What this exercise asks ->
• a. In the essay on city, country, and sprawl, list every city named in the paragraph that begins "The city has always been a jealous hero."
• b. Answer these questions about the essay on city, country, and sprawl:
(i) What nationality is Fernand Braudel given?
(ii) What single word does the essay use for the eruptions of growth or neglect that erase the image of the dense urban center?
(iii) In which city is Charles Mudede based?
• c. Carry the essay on city, country, and sprawl forward from its last sentence.

Selected extract ->
:::::
Where We Live Now

Abandoning the tragedy of the city for a new way of thinking and talking about place

The French historian Fernand Braudel makes the astonishing claim that any city “has to dominate an empire, however tiny, in order to exist at all.” For Braudel, the boastful preeminence of cities—a commonplace that we witness every day—served as a categorical definition. Braudel got his definition from Marx, who puts it even more sharply: “The antagonism between town and country begins with the transition from barbarism to civilization, from tribe to State, from locality to nation, and runs through the whole history of civilization to the present day.” For both Marx and Braudel, class division and domination are the origin, even the constitutive element, of urbanism.

The city has always been a jealous hero, the lead actor in the story of the nation or the globe. Rome, London, New York, and, in every region, little subempires ... Cincinnati, Denver, Portland. All of them, despite their dynamism, geographical imprecision, and collective nature, stubbornly stride around history's stage as if they are autonomously acting individuals. Their stories are of ascension through hardship to dominance. The city cannot live without boasting.

The boasts of cities fill whole libraries and websites, shape university programs, and drive an economy whose boundaries are unknowable. From civic boosterism of the sort that every chamber of commerce and regional think tank turns out, to the more deeply considered global inquiries into the history and future of urban forms, our economic and cultural investment in the story of the city is immense. We care deeply and are willing to spend tremendous cultural, political, and financial capital on the working out of this story.

Increasingly, that story is a tragedy. The tale turned up by think tanks and planners in every part of the globe, by pundits and aggrieved neighbors alike, is one of threats and struggle: blighted downtowns become subsidized sites of high-end investment; the remnants of a dying farm economy become the treasured focus of advocacy groups pursuing costly, often divisive legislation to save farms. Wanting better lives for ourselves and our children, we place these twin ideals, the city and the country, at the center of our politics. And yet everywhere we turn, the glimmering image of the dense urban center ringed by green farms and countryside is erased by eruptions of growth (or, equally, neglect) that are so far beyond our ken that we can only paint them all with the same broad brush: that shapeless word sprawl. This unspecific threat—this failure to find language—is the sharpest evidence we have of our helplessness. Sprawl has no autonomous history or ontology; it is a negation, the absence of something else, the failure to build city or countryside. Sprawl is the disappearance of an idea. So how can we go on speaking of the city and the country, yet not remain fixed in the downward spiral of loss?

The New Left critic Raymond Williams once wrote that the terminal expression of the story of city and country “is the system we now know as imperialism.” Seattle-based social critic Charles Mudede sees that same global system come home to roost in the proliferating landscapes of sprawl. Observing the lively dereliction of strip highways, Mudede finds “a monstrous, zombie form of colonialism” that “looks from a distance much like a medieval or small city (an early form of colonialism) with an immediate urban shadow.” In Mudede's landscape, the “rural idiocy” once decried by Marx takes up a new home address in the suburbs. The tragedy of city and country provides a stage for our struggles on which the curtain need never fall.
:::::
Entries for locating text and elements:
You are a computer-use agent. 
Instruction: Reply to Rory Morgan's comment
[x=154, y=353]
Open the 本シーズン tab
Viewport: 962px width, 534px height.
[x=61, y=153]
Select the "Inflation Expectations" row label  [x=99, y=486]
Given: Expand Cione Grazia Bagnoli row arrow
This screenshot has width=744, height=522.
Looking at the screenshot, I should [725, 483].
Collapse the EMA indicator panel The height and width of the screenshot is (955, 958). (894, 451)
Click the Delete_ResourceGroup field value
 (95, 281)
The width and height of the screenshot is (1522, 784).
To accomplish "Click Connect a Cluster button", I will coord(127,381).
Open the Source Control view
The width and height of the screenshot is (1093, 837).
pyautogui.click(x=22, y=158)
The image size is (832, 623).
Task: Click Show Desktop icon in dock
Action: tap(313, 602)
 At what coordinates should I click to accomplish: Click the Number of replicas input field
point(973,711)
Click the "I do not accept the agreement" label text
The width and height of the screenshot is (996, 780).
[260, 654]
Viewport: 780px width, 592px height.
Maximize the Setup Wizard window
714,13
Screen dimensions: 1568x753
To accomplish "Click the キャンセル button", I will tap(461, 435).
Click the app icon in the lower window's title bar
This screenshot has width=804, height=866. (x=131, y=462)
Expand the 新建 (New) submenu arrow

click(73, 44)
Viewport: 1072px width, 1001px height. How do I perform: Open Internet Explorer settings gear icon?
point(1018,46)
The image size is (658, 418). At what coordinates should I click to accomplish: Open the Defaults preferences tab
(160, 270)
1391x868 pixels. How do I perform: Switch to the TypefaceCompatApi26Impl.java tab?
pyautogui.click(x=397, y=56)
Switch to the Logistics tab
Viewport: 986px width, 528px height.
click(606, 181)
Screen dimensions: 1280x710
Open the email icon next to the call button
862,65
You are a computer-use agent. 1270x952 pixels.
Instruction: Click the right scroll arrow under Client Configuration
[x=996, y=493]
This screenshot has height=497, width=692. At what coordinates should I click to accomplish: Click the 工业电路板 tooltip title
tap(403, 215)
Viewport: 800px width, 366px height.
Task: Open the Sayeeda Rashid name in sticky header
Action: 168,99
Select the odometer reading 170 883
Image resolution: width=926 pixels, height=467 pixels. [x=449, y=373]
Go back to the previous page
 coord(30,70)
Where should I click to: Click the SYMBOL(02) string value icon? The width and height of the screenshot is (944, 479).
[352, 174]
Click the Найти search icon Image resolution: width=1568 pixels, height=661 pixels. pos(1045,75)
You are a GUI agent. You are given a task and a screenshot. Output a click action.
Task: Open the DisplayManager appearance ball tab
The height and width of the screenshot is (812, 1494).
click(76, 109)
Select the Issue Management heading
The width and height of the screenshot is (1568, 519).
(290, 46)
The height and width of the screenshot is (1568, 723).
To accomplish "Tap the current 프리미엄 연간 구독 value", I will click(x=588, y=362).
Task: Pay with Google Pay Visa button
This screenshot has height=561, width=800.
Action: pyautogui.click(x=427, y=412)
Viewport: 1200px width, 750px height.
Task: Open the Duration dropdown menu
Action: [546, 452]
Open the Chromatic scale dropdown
:::::
Answers to the problems ->
• a. Rome, London, New York, Cincinnati, Denver, Portland

• b.
(i) French
(ii) Sprawl
(iii) Seattle

• c.
But the story of the city has other modes. It can be used as a battering ram to justify political change, or it can thrill us and quicken our attention, like celebrity gossip. Champions of urbanism, such as the late Lewis Mumford or Peter Hall, describe a city that resembles one vast, collective celebrity, a glittering hero whose every fortune and misfortune compels our deepest feelings. Consider, for example, the excited, voluminous reports of the new Asian megacity. As with celebrities, we measure the importance of our favorites against the puniness and offenses of lesser stars. We readily project our fates, our failings and triumphs and potentials, and watch them play out in the fates of cities. These are the dominant modes by which we talk about the city.

While gossip is preferable to tragedy, neither mode offers us useful tools for where we live now. Their stories can only delight or terrify us with dreams and memories that enchant exactly to the degree that they are in fact absent from the landscapes where we live. We need new language, new descriptions, and, in the words of German urban planner Thomas Sieverts, “a new subject for our politics.”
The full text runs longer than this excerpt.